$70M facility unveiled in Brooklyn to raise amount of renewable energy in NYC

Joe Torres Image
Wednesday, June 14, 2023
Going green! Facility makes push to use more renewable energy in NYC
A $70 million facility in Greenpoint uses 145-foot-tall metallic eggs that "digest" much of New York City's organic waste to produce methane gas.

GREENPOINT, Brooklyn (WABC) -- A new facility in Brooklyn is making a big push to use more renewable energy in New York City by using resources that are already easily accessible.

The facility in Greenpoint uses 145-foot-tall metallic eggs that "digest" much of New York City's organic waste.

Those eggs are the centerpiece of the $70 million renewable energy facility unveiled Wednesday by city leaders and National Grid.
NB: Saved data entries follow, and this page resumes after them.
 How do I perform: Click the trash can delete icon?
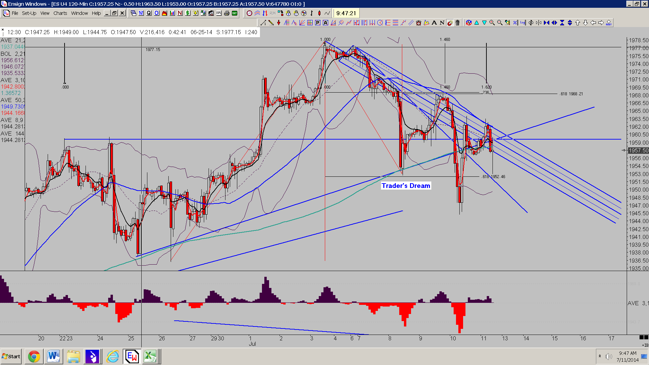tap(457, 23)
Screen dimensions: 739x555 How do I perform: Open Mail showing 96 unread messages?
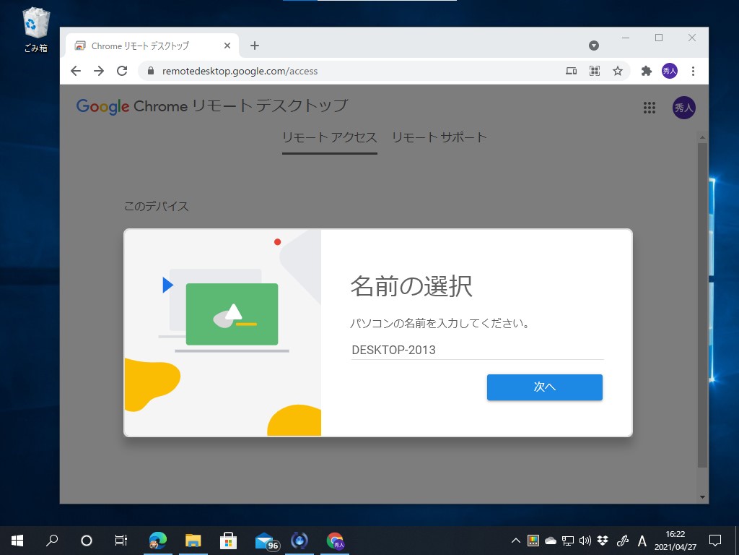(264, 540)
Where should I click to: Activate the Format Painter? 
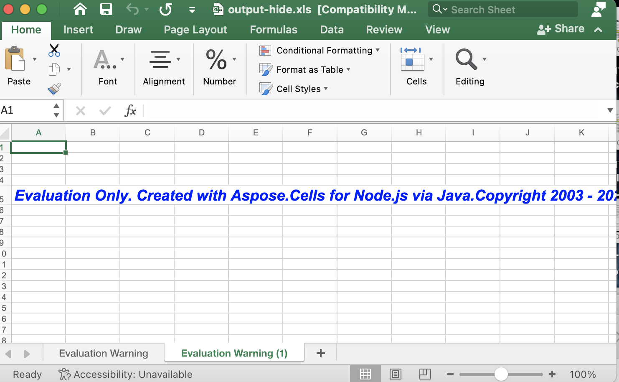click(x=53, y=88)
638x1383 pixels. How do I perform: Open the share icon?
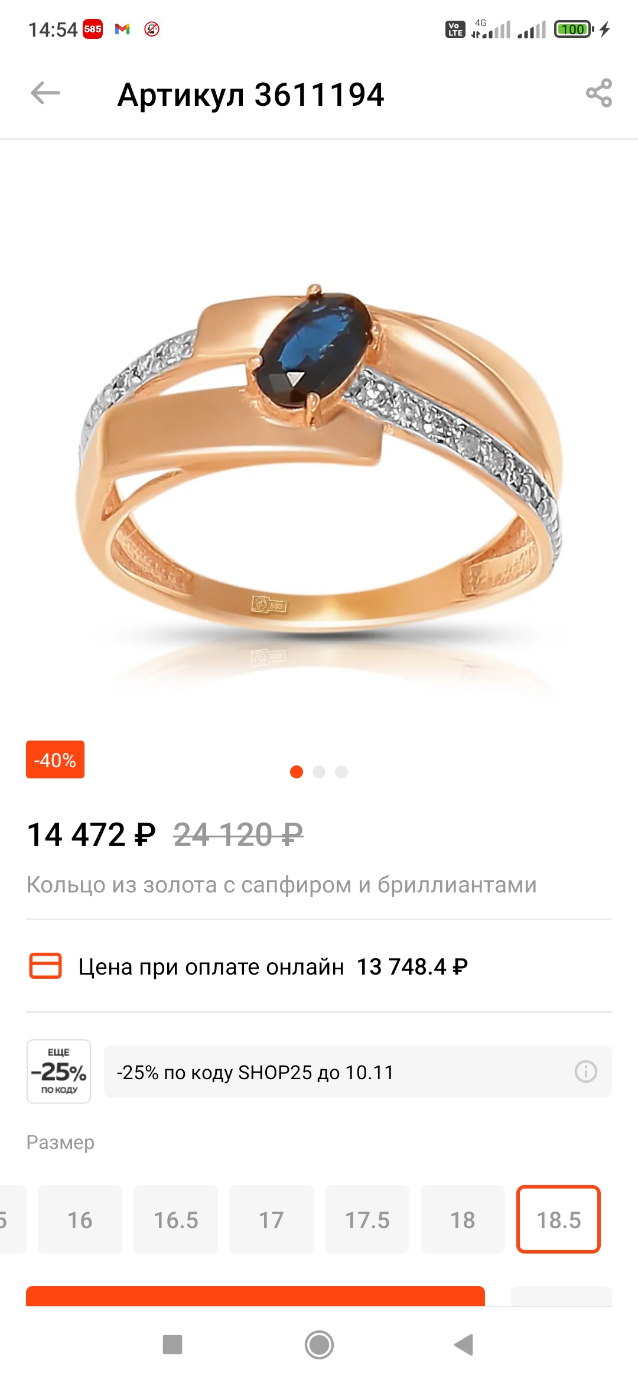[598, 93]
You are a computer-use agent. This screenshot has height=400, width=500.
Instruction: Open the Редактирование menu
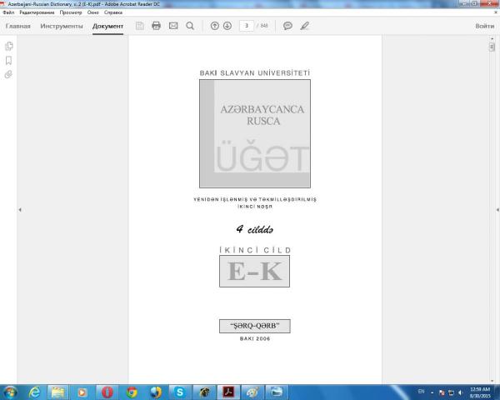[x=37, y=13]
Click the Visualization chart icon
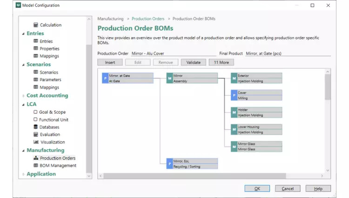349x198 pixels. [36, 142]
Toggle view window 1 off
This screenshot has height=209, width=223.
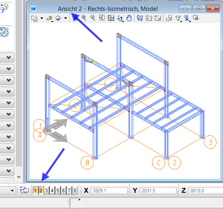click(x=35, y=190)
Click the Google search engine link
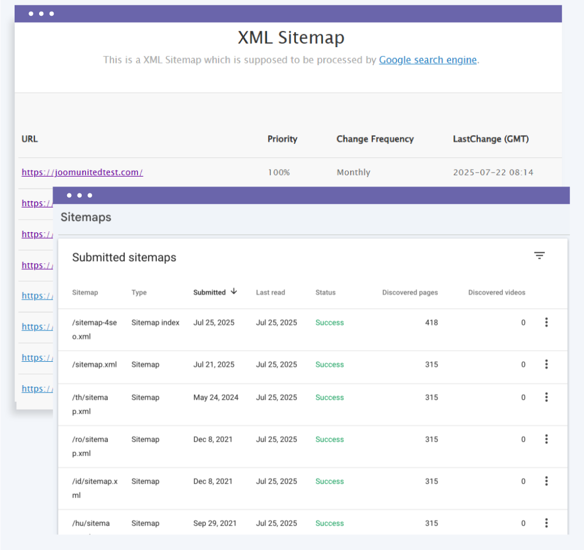Image resolution: width=584 pixels, height=550 pixels. [x=428, y=59]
"This is part and parcel of achieving a true circular economy for New York City and a comprehensive integrated approach to deal with our energy challenges," said New York City Department of Environmental Protection Commissioner Rohit Aggarwala.

The eggs take organic waste and ultimately produce methane gas that National Grid injects into its distribution system. Previously, that gas was burned off, letting its value drift away into the Brooklyn atmosphere.

The eggs aren't the most visually appealing spectacle, but they do rekindle memories of Greenpoint's natural gas tanks that came down in a dramatic implosion back in 2001.

Keyspan's gas tanks were an accidental icon of New York, because of their sheer size and prominence.

"This is a blue-collar community," Greenpoint resident Christine Holowacz said. "It used to be a community of immigrants who didn't vote. And all of this bad stuff that you see here has been brought up because of that."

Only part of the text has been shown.